Am I a consciousness,
a brain sitting on top
of the corporeal me?
In "The Garden of the Dead", the image of a decaying Eden is presented:
This garden is planted with parts of corpses,
planted with fear and panic and tears,
planted with the seeds of war—
There is a sense of urgency in this first group of poems that culminates in a plea to all humanity to do better—that it is indeed possible to do better. In a prayer called "Beloved", Zonailo conjures the need for a collective and universal end to conflict and for the sun and moon to, alas, unite: "We pray for Mars and Venus to conjoin/in love, not war." And "We pray: do nothing. We pray: kill nobody."
Next Zonailo moves to desire—a phase that strives to link body and spirit through the notion of a quiet, contemplative mysticism. Leaving images of the decaying body behind, the reader is carried out of the moon's wintry phase and into dream-like spring.

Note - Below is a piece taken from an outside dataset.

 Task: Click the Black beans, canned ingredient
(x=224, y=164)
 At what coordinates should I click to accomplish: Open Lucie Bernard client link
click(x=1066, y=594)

In "Afternoon Sleep" the ethereal voice evokes this vision:
I want another's body
to lay down beside
my perfect body
on blue cotton sheets
that are soft and freshly
laundered, with pillows plumped
This notion of mystic unity re-emerges in the poem "Three", where Zonailo presents an androgynous equilibrium with the feminine (Moon) and masculine (Sun) of Leonardo's famous pentagram:
Yes, a star on your back,
five-pointed like da Vinci's
extended legs, head on top
In the final phase of the moon, or blessing, meditations on rebirth and healing appear as Zonailo revisits ancestral lines, myth and regeneration, thus celebrating the power of the matriarchal spirit. In "Mother Egg—Split in Two Parts", the moment of conception and its ensuing joy, and hope, is entwined with nature. Eden is brought back to its original state: green, organic and pure.
I slipped from the womb
like a shucked pea
from its pod—the green nest
split down the middle—
inside, sweet-tasting peas
lined up in a row,
delicate as a newborn's toes
and fingers, ripened perfectly
Nola Accili teaches French at the University College of the Fraser Valley in Abbotsford, B.C. Her work recently appeared in Down in the Valley, An Anthology.